*Estratto del testo:*
In Carta laniena: La primordiale tara/ del vive: sorti' al niente».
E nel Sol: colmo/ era el mondo a me fiolo/ ma de mancanza».
(10) Siamo in presenza di un vulnus, che conferma una volta di
piu' la matrice esistenzialistica di tanti autori nati nel terzo
decennio del secolo.
Quello che pero' colpisce e' rilevare come questa stessa situazione
tenda a comporsi in piu' di un poeta dialettale. tipico il caso
di Franco Loi. La stigmate, l'annerimento, il marchio che Scataglini
sente nella propria lingua, Loi non si stanca di raffigurarli
nel suo destino di solitudine: Num sem luntan ne scur, e ne la
stansa/ gh'e' udur de num, rumur, desperassiun». (11) E
in Lunn: Scriv, scriv, pueta! Nel bus d'una galera/ due che te
gira inturna el mund». (12)
Non e' forse un caso che sia spettato al dialetto, lingua macchiata»

*Consegna:* Ricopi il brano sulla poesia dialettale, tutto da "E nel Sol: colmo/" giù fino a "decennio del secolo.", rinominando "matrice" in "radice". Le righe non hanno alcun ruolo in questa consegna.

*Dati forniti:*
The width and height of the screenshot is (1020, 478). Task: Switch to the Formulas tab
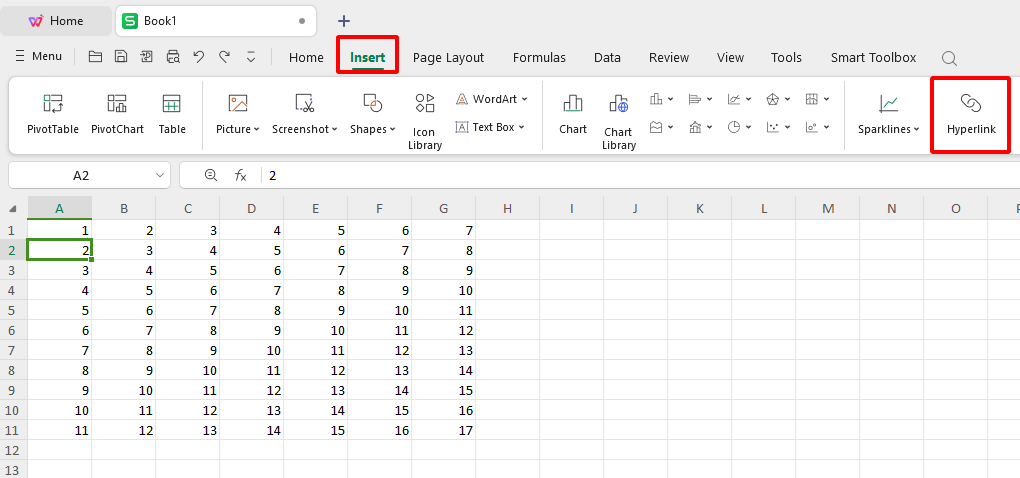[539, 57]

*Risposta:*
E nel Sol: colmo/ era el mondo a me fiolo/ ma de mancanza».
(10) Siamo in presenza di un vulnus, che conferma una volta di
piu' la radice esistenzialistica di tanti autori nati nel terzo
decennio del secolo.